Nutrition
Tips for Before and After your Workout
Mar 18, 2016
Heading out the door to your FitnessTogether session with your personal trainer, you run down your mental checklist
of necessities: “Hair tie . . . check. Gym shoes . . . got ‘em.
Can-do attitude . . . absolutely!” Thinking you might get a little
hungry, you grab a quick handful of grapes or some string cheese (no carbs,
thank you very much), and out you go.
When you’re involved in an exercise
program, it’s easy to laser-point focus on the cardio, strength-training and
stretching activities. You watch, hawk-like, the effects your efforts have on
your waistline, scale numbers, and muscle definition. In doing so, you can
sometimes gloss over exercise’s crucial cousins, pre- and post-workoutnutrition.
Before your sweat-session, go ahead
and snack on some carbohydrates. This often-villainized food group is necessary
to properly fuel your muscles. Carbohydrates get stored as glycogen,
which your body calls on to endure through that last set of reps, or final
cardio sprint. When the glycogen is depleted, we’re fatigued and have
“hit the wall.”
It’s also a good idea to have some
caffeine before your workout, for the little extra lift and energy it can
provide. Don’t run out for handfuls of tiny bottles of caffeine
mega-doses, promising to keep you wired for hours, however. Too much caffeine
can make you jittery, nervous, and even nauseated – NOT a great addition to
your personal training session. It might take some trial and error to find the right amount of caffeine to make your workout seem just a little easier.
Vitamin C is a smart idea for both
before and after your session. When you give a workout your all, your body
undergoes quite a bit of metabolic stress.

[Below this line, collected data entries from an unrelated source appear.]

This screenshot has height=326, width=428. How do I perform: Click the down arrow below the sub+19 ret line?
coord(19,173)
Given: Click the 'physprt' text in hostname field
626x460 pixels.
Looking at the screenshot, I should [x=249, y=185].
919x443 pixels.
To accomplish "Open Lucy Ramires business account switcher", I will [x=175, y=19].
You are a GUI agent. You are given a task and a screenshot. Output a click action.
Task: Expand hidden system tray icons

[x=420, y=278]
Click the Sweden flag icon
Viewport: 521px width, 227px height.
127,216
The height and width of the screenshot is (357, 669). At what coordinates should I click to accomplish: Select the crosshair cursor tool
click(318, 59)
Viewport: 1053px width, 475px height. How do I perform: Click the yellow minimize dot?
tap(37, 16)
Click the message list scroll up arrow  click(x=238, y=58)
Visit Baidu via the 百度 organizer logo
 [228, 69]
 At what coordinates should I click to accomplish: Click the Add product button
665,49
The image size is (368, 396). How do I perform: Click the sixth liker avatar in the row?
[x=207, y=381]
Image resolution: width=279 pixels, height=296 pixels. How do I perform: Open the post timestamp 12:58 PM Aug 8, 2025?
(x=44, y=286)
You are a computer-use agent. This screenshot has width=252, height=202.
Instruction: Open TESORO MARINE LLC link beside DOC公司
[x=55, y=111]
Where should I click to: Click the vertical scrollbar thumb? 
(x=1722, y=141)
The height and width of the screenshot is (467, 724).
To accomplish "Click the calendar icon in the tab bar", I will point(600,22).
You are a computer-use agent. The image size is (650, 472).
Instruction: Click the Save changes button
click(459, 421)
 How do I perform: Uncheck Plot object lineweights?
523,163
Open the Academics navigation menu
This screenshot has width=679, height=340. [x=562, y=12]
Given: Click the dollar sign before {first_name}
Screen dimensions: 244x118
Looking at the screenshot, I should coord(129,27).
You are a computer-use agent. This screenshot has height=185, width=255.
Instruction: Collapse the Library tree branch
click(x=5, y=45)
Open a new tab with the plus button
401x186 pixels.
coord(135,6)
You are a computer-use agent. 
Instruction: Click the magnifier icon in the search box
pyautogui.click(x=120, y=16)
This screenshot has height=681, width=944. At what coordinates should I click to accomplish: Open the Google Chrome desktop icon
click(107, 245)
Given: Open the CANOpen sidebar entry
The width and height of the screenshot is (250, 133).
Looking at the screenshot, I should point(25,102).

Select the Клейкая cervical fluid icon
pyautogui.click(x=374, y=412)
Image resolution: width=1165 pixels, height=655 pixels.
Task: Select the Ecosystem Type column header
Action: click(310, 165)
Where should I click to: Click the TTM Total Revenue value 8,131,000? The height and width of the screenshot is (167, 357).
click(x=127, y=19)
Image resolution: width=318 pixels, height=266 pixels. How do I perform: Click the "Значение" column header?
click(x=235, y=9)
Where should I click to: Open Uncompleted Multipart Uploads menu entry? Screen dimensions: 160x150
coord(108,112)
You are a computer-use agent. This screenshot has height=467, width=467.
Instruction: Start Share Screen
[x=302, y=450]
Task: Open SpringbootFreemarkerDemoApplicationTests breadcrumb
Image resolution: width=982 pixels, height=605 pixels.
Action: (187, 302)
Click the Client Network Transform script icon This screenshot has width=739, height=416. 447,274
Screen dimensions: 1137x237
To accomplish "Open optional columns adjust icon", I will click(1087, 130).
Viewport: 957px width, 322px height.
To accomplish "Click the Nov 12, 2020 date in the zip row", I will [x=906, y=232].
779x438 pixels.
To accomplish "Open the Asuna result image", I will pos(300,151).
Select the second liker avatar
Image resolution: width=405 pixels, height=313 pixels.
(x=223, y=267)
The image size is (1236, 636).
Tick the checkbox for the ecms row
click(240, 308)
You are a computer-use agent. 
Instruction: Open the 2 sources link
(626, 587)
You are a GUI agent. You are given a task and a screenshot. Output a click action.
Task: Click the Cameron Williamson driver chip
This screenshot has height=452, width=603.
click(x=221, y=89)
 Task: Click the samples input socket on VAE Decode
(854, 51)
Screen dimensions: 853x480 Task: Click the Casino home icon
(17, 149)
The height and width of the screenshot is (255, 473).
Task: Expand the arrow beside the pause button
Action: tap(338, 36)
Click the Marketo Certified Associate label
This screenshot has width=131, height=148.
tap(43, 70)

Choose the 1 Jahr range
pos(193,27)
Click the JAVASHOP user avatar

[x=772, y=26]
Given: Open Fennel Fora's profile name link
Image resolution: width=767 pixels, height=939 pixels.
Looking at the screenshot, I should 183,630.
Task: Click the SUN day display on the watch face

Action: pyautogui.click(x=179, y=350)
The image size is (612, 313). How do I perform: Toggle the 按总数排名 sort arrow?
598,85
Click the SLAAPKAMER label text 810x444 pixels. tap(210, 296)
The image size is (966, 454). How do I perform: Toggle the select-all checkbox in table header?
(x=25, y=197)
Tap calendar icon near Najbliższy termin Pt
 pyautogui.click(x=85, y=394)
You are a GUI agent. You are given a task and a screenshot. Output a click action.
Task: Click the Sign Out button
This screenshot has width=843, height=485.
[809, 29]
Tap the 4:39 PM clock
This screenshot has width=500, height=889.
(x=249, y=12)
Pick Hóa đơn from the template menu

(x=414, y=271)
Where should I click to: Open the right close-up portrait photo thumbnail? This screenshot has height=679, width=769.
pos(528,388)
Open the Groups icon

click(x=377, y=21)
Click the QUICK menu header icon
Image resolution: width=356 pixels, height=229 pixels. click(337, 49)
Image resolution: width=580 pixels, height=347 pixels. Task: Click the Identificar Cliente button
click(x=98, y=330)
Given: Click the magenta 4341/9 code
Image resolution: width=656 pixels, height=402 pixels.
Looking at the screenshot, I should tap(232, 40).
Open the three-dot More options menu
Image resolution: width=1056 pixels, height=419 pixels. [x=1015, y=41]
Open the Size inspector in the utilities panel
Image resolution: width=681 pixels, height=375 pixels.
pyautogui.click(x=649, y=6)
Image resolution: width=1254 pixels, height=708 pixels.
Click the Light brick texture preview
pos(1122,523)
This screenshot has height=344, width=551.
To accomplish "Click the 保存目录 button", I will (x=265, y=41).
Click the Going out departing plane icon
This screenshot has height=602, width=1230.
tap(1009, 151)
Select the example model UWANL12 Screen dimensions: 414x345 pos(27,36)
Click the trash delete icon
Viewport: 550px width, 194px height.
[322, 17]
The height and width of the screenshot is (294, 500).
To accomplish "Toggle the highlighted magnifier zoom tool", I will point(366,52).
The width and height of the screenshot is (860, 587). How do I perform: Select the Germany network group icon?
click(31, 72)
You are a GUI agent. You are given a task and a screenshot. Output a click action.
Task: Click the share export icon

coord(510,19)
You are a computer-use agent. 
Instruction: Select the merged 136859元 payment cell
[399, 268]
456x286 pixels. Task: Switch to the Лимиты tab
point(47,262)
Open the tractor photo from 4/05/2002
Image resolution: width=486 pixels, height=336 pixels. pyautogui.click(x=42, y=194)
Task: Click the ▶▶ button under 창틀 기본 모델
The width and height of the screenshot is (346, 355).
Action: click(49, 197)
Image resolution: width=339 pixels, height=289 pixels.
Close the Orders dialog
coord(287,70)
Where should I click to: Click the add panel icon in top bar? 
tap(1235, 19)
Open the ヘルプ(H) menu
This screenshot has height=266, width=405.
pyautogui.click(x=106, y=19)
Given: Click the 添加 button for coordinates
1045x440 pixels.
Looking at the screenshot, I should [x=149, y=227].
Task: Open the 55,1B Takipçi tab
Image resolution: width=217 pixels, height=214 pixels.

Vitamin C is a powerful antioxidant,
known to help the body deal with stress, whether physical, mental or emotional.
With a couple of doses of vitamin C running through your body, you get the
added bonus of boosting your immune system at the same time.
A great post-workout choice is a
tall glass of milk. This drink of choice for cookie-snacking kids happens to
have a near-perfect balance of the protein and carbohydrates necessary to
rebuild your muscles. It also contains an impressive laundry-list of other nutrients
your recovering body needs, including casein, electrolytes, water, calcium,
whey, and plenty of vitamins and minerals.
Additionally, packing your body with
high-protein foods such as grilled chicken or roasted turkey is always a great
option to replace calories and allow your muscles to rebuild what you just
shredded apart. Choose the leaner, low-fat options of these meats for better
results. Don’t shy away from carbs in your post-workout meals; just be mindful
of the amount of carbs you are taking in. Carbs will help replace what you just
burned and provide energy for your body to continue burning all day, but lean
protein is what your body really needs in order re-build muscle.
If you pay a little attention to
what you put into your body, you’ll be happily surprised at what you can
get out of your body during, and after, your workout.